This, the most complete account of activities at Konan to reach American ears, is believed to be the first time Japanese silence has been broken on the subject.
In a cave in a mountain near Konan, men worked against time, in final assembly of genzai bakuden, Japan’s name for the atomic bomb. It was August 10, 1945 (Japanese time), only four days after an atomic bomb flashed in the sky over Hiroshima, and five days before Japan surrendered.
To the north, Russian hordes were spilling into Manchuria.
Shortly after midnight of that day a convey of Japanese trucks moved from the mouth of the cave, past watchful sentries. The trucks wound through valleys, past sleeping farm villages. It was August, and frogs in the mud of terraced rice paddies sang in a still night. In the cool predawn Japanese scientists and engineers loaded genzai bakudan aboard a ship in Konan.

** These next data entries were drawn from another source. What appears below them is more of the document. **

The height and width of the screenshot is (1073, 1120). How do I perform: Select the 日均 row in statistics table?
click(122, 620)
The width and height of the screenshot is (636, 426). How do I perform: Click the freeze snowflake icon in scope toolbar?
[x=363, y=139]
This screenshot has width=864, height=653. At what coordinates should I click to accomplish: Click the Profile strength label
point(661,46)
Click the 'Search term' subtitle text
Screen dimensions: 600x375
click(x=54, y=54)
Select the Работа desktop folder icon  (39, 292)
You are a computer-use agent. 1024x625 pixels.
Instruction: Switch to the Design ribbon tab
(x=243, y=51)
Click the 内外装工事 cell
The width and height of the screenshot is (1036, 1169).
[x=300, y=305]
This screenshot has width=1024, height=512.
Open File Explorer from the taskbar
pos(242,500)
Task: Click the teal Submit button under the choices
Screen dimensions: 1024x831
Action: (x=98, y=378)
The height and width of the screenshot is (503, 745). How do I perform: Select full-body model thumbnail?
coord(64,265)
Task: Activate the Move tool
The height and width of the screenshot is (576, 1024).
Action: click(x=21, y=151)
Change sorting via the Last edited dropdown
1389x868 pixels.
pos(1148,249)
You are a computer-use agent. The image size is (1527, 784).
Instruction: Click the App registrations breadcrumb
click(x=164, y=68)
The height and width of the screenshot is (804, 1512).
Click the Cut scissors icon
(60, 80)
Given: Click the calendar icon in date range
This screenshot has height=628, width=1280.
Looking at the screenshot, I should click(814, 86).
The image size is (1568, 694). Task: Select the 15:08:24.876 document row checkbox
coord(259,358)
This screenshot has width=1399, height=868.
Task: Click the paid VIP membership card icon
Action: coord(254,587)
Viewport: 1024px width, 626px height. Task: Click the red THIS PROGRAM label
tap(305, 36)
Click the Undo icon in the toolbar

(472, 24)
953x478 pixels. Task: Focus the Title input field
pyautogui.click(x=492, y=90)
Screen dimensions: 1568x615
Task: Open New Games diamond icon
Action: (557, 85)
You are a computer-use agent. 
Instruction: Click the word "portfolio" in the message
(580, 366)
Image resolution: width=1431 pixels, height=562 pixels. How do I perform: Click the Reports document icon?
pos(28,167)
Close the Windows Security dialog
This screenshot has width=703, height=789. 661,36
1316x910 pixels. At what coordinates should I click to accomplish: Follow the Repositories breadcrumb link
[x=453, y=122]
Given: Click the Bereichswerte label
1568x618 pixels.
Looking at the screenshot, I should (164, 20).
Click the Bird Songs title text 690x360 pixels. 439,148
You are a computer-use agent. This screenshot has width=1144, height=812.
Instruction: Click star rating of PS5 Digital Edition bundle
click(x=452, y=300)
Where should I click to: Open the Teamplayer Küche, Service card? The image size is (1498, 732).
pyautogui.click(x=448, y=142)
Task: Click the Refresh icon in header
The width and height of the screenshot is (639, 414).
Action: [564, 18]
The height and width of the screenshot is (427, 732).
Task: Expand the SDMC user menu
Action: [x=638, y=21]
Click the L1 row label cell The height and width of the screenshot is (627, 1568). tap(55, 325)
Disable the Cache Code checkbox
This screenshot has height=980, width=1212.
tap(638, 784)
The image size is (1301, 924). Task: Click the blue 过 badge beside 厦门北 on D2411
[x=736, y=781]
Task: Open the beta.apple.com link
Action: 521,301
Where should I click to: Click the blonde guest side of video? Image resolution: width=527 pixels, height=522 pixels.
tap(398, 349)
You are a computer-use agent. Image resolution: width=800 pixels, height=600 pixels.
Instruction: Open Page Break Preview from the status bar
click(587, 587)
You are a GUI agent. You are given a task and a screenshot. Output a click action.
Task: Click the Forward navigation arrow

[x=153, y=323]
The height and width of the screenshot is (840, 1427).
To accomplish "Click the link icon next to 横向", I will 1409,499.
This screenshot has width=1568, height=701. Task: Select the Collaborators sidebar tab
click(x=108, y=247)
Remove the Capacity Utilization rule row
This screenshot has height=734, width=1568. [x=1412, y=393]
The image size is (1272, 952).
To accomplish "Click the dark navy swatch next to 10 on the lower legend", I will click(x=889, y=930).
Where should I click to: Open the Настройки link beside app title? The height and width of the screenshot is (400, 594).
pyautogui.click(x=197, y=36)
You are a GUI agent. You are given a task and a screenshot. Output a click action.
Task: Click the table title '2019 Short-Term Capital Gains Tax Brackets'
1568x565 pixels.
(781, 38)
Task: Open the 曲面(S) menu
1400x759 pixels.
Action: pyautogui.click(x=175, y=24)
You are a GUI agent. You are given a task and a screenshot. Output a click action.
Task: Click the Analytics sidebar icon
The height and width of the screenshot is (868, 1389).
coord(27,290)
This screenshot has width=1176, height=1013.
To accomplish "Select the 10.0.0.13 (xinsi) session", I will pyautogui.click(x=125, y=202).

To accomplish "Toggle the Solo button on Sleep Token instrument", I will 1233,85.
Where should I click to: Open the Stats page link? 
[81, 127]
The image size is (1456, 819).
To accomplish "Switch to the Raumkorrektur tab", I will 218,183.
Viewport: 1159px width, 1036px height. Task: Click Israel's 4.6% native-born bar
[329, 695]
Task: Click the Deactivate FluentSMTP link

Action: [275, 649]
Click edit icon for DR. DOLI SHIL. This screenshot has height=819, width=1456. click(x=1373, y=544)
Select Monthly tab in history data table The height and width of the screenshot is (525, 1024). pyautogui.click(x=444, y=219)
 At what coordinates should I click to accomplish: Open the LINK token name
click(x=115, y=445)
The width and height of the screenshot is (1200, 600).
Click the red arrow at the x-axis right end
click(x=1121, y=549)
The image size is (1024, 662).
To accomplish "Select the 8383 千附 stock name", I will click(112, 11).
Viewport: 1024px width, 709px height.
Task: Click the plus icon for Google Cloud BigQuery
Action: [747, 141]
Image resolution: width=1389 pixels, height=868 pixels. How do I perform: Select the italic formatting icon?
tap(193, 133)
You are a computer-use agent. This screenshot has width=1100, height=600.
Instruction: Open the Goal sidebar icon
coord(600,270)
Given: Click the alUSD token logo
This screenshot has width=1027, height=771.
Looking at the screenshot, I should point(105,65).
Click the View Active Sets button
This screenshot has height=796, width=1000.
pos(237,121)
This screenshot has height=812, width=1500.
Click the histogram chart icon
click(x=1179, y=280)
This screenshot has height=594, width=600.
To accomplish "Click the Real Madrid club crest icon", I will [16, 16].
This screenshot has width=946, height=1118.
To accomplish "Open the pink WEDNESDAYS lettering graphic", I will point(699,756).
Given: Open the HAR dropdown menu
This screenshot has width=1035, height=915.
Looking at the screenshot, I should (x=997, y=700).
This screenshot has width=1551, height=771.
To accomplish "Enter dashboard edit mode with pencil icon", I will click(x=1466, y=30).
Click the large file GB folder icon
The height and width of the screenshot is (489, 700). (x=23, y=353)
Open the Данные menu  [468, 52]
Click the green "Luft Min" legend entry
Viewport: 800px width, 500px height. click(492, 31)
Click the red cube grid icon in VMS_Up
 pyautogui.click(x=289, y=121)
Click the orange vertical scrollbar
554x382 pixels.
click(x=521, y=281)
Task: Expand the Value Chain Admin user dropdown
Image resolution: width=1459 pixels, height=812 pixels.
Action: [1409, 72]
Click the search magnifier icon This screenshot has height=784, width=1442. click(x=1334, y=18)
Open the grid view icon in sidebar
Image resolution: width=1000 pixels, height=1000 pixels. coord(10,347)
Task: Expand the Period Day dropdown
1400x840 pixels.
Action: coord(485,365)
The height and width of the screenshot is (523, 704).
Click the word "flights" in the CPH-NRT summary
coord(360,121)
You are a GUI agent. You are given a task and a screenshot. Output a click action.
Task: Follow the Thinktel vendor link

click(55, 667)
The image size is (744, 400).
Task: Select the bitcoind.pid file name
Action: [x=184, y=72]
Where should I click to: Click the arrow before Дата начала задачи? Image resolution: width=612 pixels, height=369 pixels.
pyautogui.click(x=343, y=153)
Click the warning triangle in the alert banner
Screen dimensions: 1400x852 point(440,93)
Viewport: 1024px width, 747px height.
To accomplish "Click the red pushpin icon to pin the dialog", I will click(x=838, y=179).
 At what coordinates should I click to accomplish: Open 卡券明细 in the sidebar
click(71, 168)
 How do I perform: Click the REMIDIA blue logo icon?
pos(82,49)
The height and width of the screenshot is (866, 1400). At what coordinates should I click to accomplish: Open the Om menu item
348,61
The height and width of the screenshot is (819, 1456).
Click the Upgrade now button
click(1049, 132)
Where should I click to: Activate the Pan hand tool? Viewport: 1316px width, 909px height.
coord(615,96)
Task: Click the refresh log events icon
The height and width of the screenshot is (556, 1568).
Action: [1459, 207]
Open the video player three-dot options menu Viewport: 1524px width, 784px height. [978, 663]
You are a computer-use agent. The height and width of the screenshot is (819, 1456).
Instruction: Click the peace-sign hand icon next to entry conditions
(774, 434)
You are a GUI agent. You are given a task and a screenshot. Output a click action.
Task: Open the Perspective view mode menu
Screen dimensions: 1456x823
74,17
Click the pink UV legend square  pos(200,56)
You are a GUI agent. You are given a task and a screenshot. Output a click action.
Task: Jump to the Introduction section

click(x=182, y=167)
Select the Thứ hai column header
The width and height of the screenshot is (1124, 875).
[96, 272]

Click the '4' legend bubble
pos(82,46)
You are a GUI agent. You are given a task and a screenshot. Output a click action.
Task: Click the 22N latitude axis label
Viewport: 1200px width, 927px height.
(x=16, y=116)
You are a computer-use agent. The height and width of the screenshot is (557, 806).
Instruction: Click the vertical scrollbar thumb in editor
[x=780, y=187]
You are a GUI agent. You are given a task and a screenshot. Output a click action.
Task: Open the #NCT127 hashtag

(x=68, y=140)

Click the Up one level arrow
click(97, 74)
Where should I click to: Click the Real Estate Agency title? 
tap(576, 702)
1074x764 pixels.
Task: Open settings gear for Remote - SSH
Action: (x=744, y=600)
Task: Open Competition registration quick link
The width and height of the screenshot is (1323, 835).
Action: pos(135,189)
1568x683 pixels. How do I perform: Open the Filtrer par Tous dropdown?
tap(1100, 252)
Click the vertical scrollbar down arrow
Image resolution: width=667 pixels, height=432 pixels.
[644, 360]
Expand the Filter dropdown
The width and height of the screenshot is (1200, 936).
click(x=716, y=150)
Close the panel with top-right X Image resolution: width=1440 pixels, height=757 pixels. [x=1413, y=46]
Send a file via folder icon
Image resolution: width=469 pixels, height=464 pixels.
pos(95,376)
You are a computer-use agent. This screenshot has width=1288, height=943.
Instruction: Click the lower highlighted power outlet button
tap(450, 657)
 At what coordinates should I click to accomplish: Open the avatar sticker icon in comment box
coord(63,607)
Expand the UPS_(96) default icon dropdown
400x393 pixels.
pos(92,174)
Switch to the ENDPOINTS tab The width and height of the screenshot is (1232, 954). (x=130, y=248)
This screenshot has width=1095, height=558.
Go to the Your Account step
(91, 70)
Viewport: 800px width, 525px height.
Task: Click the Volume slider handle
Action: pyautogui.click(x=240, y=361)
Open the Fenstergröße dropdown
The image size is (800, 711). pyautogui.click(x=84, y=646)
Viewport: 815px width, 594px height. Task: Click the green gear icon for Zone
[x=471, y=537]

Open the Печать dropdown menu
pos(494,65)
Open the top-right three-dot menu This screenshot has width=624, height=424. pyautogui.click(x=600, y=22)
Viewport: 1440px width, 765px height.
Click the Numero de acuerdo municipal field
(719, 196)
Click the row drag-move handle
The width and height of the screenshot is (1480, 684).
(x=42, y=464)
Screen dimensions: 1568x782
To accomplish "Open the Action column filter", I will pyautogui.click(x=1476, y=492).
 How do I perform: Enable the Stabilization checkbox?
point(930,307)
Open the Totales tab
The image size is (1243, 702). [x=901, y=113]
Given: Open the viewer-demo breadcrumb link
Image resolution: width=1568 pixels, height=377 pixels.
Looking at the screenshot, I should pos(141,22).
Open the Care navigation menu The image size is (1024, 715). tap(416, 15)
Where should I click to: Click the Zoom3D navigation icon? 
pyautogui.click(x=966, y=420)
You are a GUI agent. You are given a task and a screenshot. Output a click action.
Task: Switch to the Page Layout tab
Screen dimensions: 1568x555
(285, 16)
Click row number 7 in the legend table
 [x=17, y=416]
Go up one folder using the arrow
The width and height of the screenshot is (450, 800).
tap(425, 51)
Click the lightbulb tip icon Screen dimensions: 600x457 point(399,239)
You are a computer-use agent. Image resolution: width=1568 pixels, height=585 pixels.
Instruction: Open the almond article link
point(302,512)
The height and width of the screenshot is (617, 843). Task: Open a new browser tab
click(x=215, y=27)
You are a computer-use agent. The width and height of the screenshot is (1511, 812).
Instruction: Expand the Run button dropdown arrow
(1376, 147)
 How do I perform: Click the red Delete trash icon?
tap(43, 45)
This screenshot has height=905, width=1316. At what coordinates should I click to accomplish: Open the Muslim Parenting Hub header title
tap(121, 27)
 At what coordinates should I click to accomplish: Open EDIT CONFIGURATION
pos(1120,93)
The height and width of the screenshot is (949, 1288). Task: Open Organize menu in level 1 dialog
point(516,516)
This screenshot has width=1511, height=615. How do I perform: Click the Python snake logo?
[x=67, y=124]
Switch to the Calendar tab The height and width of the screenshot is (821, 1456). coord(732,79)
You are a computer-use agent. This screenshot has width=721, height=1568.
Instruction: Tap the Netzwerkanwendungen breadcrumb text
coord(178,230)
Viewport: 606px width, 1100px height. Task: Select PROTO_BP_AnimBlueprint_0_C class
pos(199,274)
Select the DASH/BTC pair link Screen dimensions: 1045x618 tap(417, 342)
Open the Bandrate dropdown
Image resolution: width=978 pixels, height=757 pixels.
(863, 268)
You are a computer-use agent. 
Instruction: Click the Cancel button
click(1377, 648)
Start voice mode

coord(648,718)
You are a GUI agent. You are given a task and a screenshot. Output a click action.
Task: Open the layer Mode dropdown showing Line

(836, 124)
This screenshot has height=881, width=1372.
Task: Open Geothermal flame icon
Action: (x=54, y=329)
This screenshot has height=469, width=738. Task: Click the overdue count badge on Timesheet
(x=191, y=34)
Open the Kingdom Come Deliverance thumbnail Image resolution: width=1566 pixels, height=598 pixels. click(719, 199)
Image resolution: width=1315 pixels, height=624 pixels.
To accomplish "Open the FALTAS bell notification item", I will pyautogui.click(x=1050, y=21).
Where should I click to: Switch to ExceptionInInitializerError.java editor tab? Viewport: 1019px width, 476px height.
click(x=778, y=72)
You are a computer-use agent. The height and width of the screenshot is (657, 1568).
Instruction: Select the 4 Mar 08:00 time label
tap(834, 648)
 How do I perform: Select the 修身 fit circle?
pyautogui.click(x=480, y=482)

Off the coast near an inlet in the Sea of Japan more frantic preparations were under way. All that day and night ancient ships, junks and fishing vessels moved into the anchorage.
Before dawn on Aug. 12 a robot launch chugged through the ships at anchor and beached itself on the inlet. Its passenger was genzai bakudan. A clock ticked.
The observers were 20 miles away. This waiting was difficult and strange to men who had worked relentlessly so long who knew their job had been completed too late.